The class “PUNCT” is now gone from the “Token class” axis, since those symbols are never transformed.
Two combinations disappear: “VERBATIM” is not transformed if preceeded or followed by “TIME” (relatively infrequent neighbours to start with).
The pair of “PLAIN” preceded by “CARDINAL” significantly increases in frequency (within the rarely transformed “PLAIN” class).
In general, the classes “PLAIN” and “VERBATM” are experiences the most visible changes with respect to the total set of neighbouring tokens since these are the classes with the highest percentage of untransformed tokens (after “PUNCT”, of course).

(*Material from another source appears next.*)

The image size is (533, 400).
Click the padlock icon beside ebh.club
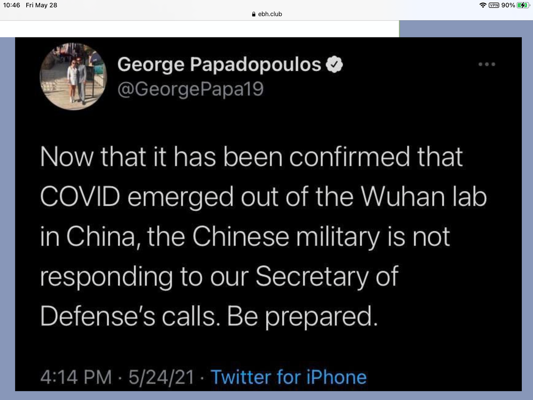(x=254, y=14)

5.3.3 No cross-sentence pairs

The previous plots did not distinguish between neighbouring tokens that were placed at the end of one sentence and the beginning of another. Since the sentences in our data set are unrelated and in a random order, the end of one sentence should not influence the beginning of the next one. Here we take this into account by removing those pair of tokens that bridge two sentences.

foo <- train %>%
  group_by(sentence_id) %>%
  summarise(sentence_len = max(token_id)) %>%
  ungroup()

bar <- train %>%
  left_join(foo, by = "sentence_id") %>%
  mutate(first_token = token_id == 0,
         last_token = token_id == sentence_len) %>%
  slice(c(-1,-nrow(train))) %>%
  select(first_token, last_token)

prev_stat <- t3 %>%
  bind_cols(bar) %>%
  filter(first_token == FALSE) %>%
  count(class, class_prev) %>%
  mutate(n = log10(n+1)) %>%
  group_by(class) %>%
  summarise(mean_n = mean(n),
            max_n = max(n),
            min_n = min(n))

next_stat <- t3 %>%
  bind_cols(bar) %>%
  filter(last_token == FALSE) %>%
  count(class, class_next) %>%
  mutate(n = log10(n+1)) %>%
  group_by(class) %>%
  summarise(mean_n = mean(n),
            max_n = max(n),
            min_n = min(n))

t3_norm_prev <- t3 %>%
  bind_cols(bar) %>%
  filter(first_token == FALSE) %>%
  count(class, class_prev) %>%
  mutate(n = log10(n+1)) %>%
  left_join(prev_stat, by = "class") %>%
  mutate(frac_norm = (n-min_n)/(max_n - min_n),
         test1 = max_n - min_n,
         test2 = n - min_n)

t3_norm_next <- t3 %>%
  bind_cols(bar) %>%
  filter(last_token == FALSE) %>%
  count(class, class_next) %>%
  mutate(n = log10(n+1)) %>%
  left_join(next_stat, by = "class") %>%
  mutate(frac_norm = (n-min_n)/(max_n - min_n),
         test1 = max_n - min_n,
         test2 = n - min_n)

t3_norm_prev %>%
  ggplot(aes(class, class_prev, fill = frac_norm)) +
  geom_tile() +
  theme(axis.text.x  = element_text(angle=45, hjust=1, vjust=0.9)) +
  scale_fill_distiller(palette = "Spectral") +
  labs(x = "Token class", y = "Previous token class", fill = "Rel freq") +
  ggtitle("Class vs previous class; relative log scale; no sentence bridging")

Fig. 40

t3_norm_next %>%
  ggplot(aes(class, class_next, fill = frac_norm)) +
  geom_tile() +
  theme(axis.text.x  = element_text(angle=45, hjust=1, vjust=0.9)) +
  scale_fill_distiller(palette = "Spectral") +
  labs(x = "Token class", y = "Next token class", fill = "Rel freq") +
  ggtitle("Class vs next class; relative log scale; no sentence bridging")

Fig. 41

We find:

The differences to the original plot are only marginal; possibly because of the relatively small contribution of cross-sentence neighbours to the overall sample. With about 750k sentences and close to 10 million tokens there are about 7.5% of pairs bridging two sentences.
In the class vs next class plot the differences are exclusively seen in the “PUNCT” class. This is to be expected since a full stop (“.”) belongs to the “PUNCT” category. Thus, we can confirm the expectation that (practically) all sentences end like this one here.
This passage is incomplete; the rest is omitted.